Security is like sex, once you're penetrated you're ****ed. Blocking useful security tools because they make it very slightly easier to hide after a successful penetration is asinine. And complaining about the cleanup cost? I normally reformat and reinstall after a virus is detected... and I've had to do that ONCE on any computer I've owned since 1986.

If people took some responsibility for their computers instead of depending on hacks like AV software to detect and clean up after they screw up, there wouldn't BE a virus problem.

As for your last line, "There is no real use of VT anyway since cores are now dual."... I have no idea what you mean by that, so here's a bunny with a pancake on its head.

Perhaps...

[chaboud]

Perhaps there is already some hypervisor running that we don't know about?

As a Z owner who is planning on upgrading to Windows 7, this pisses me off. That machine was nearly as expensive as my mac... my mac!

It's worth noting that, scarily enough, it *was* still cheaper than my MBP, and the MBP has all sorts of issues running Windows. Sadly, the one ideal computer to run all OS's is actually three and a roll of duct tape.

Re:Not Just Sony... Intel Marketing to blame

[rsborg]

Intel charges more for chips with VT enabled, they use it as an up sell. Many laptop manufacturers are choosing not to pay the extra, especially on low end laptops with razor thin margins. This isn't just a Sony problem. As any Apple fanboy can tell you, Apple pays for the good stuff.

Here's some more evidence that the "Apple Tax" is just a higher price for quality goods:
http://blog.fosketts.net/2009/08/07/macs-beat-pcs-intel-vt/

The question no one is asking...

[rickb928]

If Sony is disabling features to make their laptops more resiliant against malware attacks, can we expect them to offer support and resolution to malware attacks that occur because of their hardware/BIOS?

I bet not.
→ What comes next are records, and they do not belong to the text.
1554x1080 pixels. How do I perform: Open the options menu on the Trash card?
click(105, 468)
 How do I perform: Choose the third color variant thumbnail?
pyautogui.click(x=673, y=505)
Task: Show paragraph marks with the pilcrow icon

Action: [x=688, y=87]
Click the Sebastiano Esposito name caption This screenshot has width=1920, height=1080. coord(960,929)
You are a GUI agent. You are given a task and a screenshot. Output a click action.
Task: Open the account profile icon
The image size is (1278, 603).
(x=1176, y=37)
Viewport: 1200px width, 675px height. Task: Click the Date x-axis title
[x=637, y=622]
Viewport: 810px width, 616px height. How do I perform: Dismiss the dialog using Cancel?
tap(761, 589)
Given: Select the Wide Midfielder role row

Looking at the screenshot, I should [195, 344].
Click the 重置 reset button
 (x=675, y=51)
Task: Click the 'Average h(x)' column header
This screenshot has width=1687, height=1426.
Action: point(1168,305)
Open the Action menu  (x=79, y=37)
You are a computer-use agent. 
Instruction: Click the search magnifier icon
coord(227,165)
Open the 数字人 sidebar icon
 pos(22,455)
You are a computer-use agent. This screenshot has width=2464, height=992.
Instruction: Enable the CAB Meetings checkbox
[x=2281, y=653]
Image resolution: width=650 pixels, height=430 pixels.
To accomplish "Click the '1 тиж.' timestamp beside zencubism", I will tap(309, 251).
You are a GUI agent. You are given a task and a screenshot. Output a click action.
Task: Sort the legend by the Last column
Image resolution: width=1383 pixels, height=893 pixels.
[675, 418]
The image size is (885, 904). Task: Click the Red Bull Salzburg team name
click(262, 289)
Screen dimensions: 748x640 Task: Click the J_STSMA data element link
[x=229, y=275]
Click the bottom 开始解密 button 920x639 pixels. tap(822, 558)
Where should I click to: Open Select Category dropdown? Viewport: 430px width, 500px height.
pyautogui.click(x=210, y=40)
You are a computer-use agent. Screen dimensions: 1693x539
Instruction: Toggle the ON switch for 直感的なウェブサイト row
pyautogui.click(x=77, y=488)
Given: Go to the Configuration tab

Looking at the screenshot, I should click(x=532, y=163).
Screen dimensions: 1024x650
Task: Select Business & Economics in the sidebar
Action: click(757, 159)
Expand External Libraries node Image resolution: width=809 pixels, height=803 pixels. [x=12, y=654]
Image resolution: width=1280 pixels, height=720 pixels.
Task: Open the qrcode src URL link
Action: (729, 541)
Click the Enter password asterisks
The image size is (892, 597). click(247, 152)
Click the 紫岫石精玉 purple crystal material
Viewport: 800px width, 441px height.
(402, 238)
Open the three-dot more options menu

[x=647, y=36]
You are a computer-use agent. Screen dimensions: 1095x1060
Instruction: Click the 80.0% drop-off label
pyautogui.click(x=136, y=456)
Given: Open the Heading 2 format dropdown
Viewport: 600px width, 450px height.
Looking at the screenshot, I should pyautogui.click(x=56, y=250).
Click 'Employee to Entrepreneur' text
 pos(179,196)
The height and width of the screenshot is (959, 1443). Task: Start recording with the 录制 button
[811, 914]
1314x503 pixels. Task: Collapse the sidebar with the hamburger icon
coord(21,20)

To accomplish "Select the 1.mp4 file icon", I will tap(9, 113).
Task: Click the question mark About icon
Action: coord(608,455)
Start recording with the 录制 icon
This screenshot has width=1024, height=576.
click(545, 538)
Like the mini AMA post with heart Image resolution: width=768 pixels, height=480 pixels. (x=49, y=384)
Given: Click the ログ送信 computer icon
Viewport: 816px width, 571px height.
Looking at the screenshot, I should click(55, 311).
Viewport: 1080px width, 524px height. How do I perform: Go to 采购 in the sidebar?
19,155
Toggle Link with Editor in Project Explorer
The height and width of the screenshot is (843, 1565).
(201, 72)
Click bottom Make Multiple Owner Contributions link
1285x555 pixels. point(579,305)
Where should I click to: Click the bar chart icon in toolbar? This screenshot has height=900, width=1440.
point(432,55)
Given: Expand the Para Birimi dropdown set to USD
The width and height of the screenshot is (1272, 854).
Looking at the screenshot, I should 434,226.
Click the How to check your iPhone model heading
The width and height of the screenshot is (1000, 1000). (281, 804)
So why not leave alone that which you are not willing to fully support anyways?

On another note, Intel (amd probably AMD) mess with the VT features, scattering them all over the processor product lines. You need a frakking CPA to work through the permutations and find the processor(s) that have all the features and performance you want or will pay for. !Simple. !Friendly. Evil.

Re:The real reason

[Creepy]

yep - Virtualbox uses QEMU if Vt-x or AMD-V isn't present. I've got a year old Quad-Core 8400 that doesn't support Vt-x because Intel doesn't include it in consumer grade chips (I made sure my laptop had it, though). I think this is going to bite Intel's ass just like the Intel GMA graphics thing did when they used a software timer and Vista Aero required a hardware timer.

"They"

[StreetStealth]

Trying to characterize the modern Sony in any meaningfully consistent way is an exercise in futility. Sony, like any major Japanese company, has always existed in a number of fairly distinct units or "silos," but in their present incarnation, they are spread across such a wide variety of markets that it's almost a coincidence they bear the same brand name.

Sony BMG, obviously, is the most consumer-unfriendly, as well as the least market-savvy. The rootkit debacle of four years ago has stayed with the tech community and poisoned its perception of the entire brand, but it's not really fair to conflate that with anything the VAIO division does -- VAIO is off in its own world from Sony BMG.

VAIO, as evidenced by this story, obviously has its own struggles, as does Sony Computer Entertainment, as does each Sony business unit in its own way. But they do not move as one.